Un rapporto di stima e di rispetto reciproci. Ringrazio Dio con tutto il cuore quando vedo i frutti di vita cristiana che i vari Movimenti suscitano in tutto il mondo, e chiedo al Signore che crescano sempre più per il bene di tutta la Chiesa.

E' noto, per altro, che l'Opus Dei non è un Movimento, bensì una Prelatura personale, con una precisa configurazione giuridica, diversa da quella dei Movimenti.
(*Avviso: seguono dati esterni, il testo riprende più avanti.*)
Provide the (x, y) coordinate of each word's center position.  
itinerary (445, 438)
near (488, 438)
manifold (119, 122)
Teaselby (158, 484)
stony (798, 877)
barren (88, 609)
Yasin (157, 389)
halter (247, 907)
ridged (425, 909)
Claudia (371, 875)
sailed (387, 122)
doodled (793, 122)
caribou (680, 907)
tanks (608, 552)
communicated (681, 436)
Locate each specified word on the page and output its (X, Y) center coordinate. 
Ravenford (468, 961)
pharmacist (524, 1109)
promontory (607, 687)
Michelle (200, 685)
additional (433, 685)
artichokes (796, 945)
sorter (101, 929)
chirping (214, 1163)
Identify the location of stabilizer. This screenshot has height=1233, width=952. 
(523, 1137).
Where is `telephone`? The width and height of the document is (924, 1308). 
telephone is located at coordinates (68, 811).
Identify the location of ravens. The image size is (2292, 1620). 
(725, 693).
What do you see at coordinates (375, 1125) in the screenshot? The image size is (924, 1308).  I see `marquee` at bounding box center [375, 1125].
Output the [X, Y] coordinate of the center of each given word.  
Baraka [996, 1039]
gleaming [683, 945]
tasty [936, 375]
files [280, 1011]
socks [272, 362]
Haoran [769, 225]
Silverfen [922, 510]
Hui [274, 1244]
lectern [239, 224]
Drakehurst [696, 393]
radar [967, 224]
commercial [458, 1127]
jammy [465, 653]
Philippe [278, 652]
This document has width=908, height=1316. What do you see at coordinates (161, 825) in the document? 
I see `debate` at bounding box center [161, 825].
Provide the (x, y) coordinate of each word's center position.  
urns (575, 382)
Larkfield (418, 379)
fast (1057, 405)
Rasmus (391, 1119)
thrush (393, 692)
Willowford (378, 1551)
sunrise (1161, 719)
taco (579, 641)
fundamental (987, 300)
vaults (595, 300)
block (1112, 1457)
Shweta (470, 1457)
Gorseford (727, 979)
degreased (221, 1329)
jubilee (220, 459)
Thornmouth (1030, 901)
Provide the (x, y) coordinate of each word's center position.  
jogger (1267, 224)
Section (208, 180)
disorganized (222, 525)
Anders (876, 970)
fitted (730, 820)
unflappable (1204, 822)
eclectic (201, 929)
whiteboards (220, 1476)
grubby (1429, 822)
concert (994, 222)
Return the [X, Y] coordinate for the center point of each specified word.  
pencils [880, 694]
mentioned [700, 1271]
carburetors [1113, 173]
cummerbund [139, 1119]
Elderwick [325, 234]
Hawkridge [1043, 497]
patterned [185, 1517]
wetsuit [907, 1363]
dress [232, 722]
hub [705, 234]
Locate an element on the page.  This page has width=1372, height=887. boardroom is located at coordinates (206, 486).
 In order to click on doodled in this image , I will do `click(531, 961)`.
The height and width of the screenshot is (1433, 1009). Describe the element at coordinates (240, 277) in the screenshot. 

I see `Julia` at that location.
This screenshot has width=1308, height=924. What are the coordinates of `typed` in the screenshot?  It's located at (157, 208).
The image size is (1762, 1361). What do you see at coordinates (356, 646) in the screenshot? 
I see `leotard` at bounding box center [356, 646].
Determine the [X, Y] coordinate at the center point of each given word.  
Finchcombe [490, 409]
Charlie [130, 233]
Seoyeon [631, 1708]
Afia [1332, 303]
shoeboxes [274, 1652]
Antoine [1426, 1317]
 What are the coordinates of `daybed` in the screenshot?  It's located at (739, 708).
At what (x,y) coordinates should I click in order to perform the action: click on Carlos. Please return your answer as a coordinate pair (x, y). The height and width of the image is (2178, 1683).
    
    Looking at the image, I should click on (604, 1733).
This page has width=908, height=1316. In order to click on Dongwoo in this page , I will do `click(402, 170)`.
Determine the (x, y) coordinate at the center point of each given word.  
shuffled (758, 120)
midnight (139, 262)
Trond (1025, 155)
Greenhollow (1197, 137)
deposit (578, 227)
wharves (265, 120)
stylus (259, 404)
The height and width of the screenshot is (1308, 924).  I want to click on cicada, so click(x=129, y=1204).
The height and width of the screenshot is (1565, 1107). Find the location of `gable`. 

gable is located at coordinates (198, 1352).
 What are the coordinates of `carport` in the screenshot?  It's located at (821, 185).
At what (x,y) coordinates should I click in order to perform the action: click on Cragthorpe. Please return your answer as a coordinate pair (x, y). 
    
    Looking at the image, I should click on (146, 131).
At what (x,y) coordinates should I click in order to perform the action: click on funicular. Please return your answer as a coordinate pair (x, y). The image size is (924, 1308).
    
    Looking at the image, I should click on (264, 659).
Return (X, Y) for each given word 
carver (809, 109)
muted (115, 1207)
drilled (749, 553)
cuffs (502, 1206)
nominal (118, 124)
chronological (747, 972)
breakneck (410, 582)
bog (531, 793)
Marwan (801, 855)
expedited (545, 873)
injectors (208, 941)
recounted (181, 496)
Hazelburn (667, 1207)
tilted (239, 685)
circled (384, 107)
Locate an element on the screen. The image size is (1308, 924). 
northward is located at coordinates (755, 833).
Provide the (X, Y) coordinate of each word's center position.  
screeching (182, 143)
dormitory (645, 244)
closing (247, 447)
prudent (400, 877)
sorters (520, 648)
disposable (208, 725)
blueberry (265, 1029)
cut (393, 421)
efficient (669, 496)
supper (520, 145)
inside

Una Prelatura è una struttura gerarchica della Chiesa, cioè uno dei modi di auto-organizzazione che la Chiesa si dà in ordine al raggiungimento dei fini che Cristo le ha assegnato.

Il Concilio Vaticano II ha evidenziato la natura delle diocesi e delle altre strutture gerarchiche ad esse più o meno equiparate, come comunità cristiane costituite da un Pastore proprio, da un proprio clero e da un popolo cristiano, uniti dai vincoli della communio fidelium e della communio hierarchica.

Nell'Opus Dei troviamo un Prelato, che è l'Ordinario proprio, un clero incardinato alla Prelatura, e dei fedeli laici —che sono la stragrande maggioranza— in unità organica e corresponsabile, secondo la particolare communio fidelium specificata dai fini della Prelatura, che sono la ricerca della santità nel proprio stato e nel proprio ambiente attraverso la santificazione del proprio lavoro professionale, e la diffusione apostolica della chiamata universale alla santità.

Tra il Prelato, il clero e i fedeli laici intercorrono i vincoli della communio hierarchica, sempre nell'àmbito determinato dai fini della Prelatura.

Questi elementi sono presenti nell'Opus Dei fin dall'inizio: posso testimoniarlo per diretta conoscenza di causa. Pertanto l'Opus Dei, che come Prelatura personale ha ricevuto la configurazione giuridica coerente al carisma fondazionale di Mons. Josemaría Escrivá, è geneticamente diversa rispetto ai Movimenti ecclesiali.

Romana, n. 5, Luglio-Dicembre 1987, p. 237-239.